Beginning at about 4:30 pm, climate strike participants marched peacefully from the Sogo Shopping Complex to the Sultan Abdul Samad Building in Dataran Merdeka.

A big portion of the crowd were students, families with children and young adults.

They were observed carrying placards and banners bearing slogans like “Siasat dan Dakwa Syarikat Jerebu” (Investigate and Charge Haze Companies), “Udara Bersih Untuk Semua” (Fresh Air for All), “Protect People not Palm Oil” and “Planet Over Profit”.

Marching alongside heavy traffic on Jalan Tuanku Abdul Rahman, the group was momentarily stopped by police and Dang Wangi district police chief Mohd Fahmi Visuvanathan Abdullah was heard instructing organisers to move the growing crowd onto the pavement.

Organisers declined as the pavement was too narrow for the number of participants and instead urged police to seal off the road for safety reasons.

Police later allowed both protestors and vehicles on the road before cordoning off Dataran Merdeka from motor traffic.

Demand for transboundary haze law

Organised by climate justice group Klima Action Malaysia (Klima) along with international NGOs Greenpeace and Amnesty International, the climate strike had 11 demands.

Among them were for investigations and stern action against corporations who contributed to the ongoing haze crisis; bans on government-linked companies from working with companies contributing to the haze and a new transboundary haze law.

Addressing the crowd at a gathering after the march, Subang Jaya MP Wong Chen admitted that climate change was not a top priority in Malaysia and this was met with a loud “Boo”.

The PKR backbencher agreed with using legislation against companies for causing the haze and further mooted the idea of a carbon tax for those who produced the most carbon dioxide emissions.

“The single biggest polluters in Malaysia in terms of carbon dioxide emissions are the power plant owners. They single-handedly contribute 80 percent of the carbon emissions in Malaysia.
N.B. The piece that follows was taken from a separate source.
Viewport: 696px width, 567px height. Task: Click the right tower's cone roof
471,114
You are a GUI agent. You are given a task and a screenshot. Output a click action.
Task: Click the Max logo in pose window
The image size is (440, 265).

“[…] their profits are crazily obscene! That is why they should pay a carbon tax on the issue,” he said to which the crowd cheered in agreement.

Other speakers were 11-year-old primary school student M Sasiharini, veteran activist Hishamuddin Rais, Jaringan Orang Asli Kelantan president Mustafa Along and Temiar Orang Asli community leader Dendi Johari.

The strike ended with a “die-in” where participants lay down on the road while Klima coordinator Ili Nadiah Dzulfakar read aloud the strike’s demands.

Today’s climate strike in the capital took place amidst a global, youth-driven protest against inaction over environmental destruction.

Led by 16-year-old Swedish environmental activist Greta Thunberg, more than 250,000 people demonstrated in New York City yesterday. Media reports estimated that some four million worldwide joined in the movement.